Thai garment exports are expected to increase by 5% over last year It is reported that from January to April 2013, Thailand's garment exports dropped by 5% year-on-year, mainly due to the impact of the sharp appreciation of the Thai baht exchange rate and the global economic slowdown.

Song Ba said that if the exchange rate of the Thai baht is depreciated to a level of 31 baht against the dollar, and companies continue to strengthen their investment in garments, it will help export growth of garments. Thailand's garment exports in 2013 are expected to increase by 5% compared with 2012's 898 million baht.

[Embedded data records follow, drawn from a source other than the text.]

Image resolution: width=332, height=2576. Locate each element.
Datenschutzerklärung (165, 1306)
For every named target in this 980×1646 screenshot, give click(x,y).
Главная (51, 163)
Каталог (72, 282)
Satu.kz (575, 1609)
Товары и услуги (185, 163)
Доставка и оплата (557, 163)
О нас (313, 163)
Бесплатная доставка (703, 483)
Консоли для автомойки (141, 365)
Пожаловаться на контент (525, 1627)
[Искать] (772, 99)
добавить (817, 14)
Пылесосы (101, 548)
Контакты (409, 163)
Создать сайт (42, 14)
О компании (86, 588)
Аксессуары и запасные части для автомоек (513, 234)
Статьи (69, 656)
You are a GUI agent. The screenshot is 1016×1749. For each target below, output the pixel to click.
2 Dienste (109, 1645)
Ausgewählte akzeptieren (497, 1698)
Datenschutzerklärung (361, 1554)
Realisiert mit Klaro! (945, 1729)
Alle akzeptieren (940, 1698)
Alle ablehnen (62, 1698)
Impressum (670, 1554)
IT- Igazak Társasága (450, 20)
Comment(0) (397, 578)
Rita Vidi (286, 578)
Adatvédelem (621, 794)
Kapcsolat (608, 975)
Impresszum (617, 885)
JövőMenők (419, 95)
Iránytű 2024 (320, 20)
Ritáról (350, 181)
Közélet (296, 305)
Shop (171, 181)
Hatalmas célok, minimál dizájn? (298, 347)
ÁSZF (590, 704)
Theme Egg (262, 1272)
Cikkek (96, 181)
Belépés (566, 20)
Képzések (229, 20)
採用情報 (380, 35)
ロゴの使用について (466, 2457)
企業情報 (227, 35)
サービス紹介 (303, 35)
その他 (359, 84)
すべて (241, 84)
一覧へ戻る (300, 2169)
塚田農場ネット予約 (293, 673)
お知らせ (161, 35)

Looking at the overall situation of Thailand's textile and garment industry, after experiencing the period of rising operating costs resulting from the increase in the minimum daily wage, the current competitiveness and adjustment power of manufacturers have increased, and the overall output has increased significantly.

Some of the companies are investing in neighboring countries, including Laos, Myanmar, Cambodia, and Vietnam, because of the low labor cost in these countries, and the average daily salary per person is only about 100é“¢.

Song Ba suggested that Thailand's textile and garment enterprises should introduce new and high technologies to increase the added value of their products and still be able to compete in the market after the formation of the ASEAN Economic Community (aEC). Take Thai silk as an example, you can increase the added value of products through the introduction of nanotechnology or adding flavor channels.